_Work request_:
Every line that contains "each" must be located and copied from the data.

_Stored data_:

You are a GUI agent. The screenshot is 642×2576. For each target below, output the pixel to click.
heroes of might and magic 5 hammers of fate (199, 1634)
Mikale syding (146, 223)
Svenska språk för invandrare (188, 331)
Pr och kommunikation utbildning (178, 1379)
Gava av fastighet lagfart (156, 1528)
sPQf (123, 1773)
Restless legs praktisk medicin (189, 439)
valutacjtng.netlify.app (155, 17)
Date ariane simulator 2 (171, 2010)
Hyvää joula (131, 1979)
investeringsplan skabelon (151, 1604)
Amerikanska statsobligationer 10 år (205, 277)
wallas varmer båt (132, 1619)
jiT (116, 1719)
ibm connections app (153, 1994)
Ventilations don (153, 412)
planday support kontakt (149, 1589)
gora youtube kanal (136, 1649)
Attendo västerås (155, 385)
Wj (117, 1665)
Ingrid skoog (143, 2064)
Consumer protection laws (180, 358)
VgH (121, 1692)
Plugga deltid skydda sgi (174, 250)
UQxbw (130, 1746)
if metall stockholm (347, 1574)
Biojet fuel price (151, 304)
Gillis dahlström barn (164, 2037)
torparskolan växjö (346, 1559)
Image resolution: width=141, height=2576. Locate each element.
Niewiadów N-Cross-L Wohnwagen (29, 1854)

_Written solution_:
You are a GUI agent. The screenshot is 642×2576. For each target below, output the pixel to click.
Image resolution: width=141, height=2576. Locate each element.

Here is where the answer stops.